§ Provided records

※ ※ ※

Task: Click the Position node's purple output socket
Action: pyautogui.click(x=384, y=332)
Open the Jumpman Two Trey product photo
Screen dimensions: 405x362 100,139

※ ※ ※

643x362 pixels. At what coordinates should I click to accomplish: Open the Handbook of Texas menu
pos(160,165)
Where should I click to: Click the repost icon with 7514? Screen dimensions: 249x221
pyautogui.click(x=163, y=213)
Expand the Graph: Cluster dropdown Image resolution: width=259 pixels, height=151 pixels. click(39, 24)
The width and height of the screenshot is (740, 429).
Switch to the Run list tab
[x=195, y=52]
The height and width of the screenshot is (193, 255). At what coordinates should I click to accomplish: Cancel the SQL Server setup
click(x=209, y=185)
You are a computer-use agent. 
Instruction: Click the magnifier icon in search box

※ ※ ※

Return exactly, and only, the lines above starting at the line that contains "The height and" and ending at the line that contains "Instruction: Click the".

§ Expected answer
The height and width of the screenshot is (193, 255). At what coordinates should I click to accomplish: Cancel the SQL Server setup
click(x=209, y=185)
You are a computer-use agent. 
Instruction: Click the magnifier icon in search box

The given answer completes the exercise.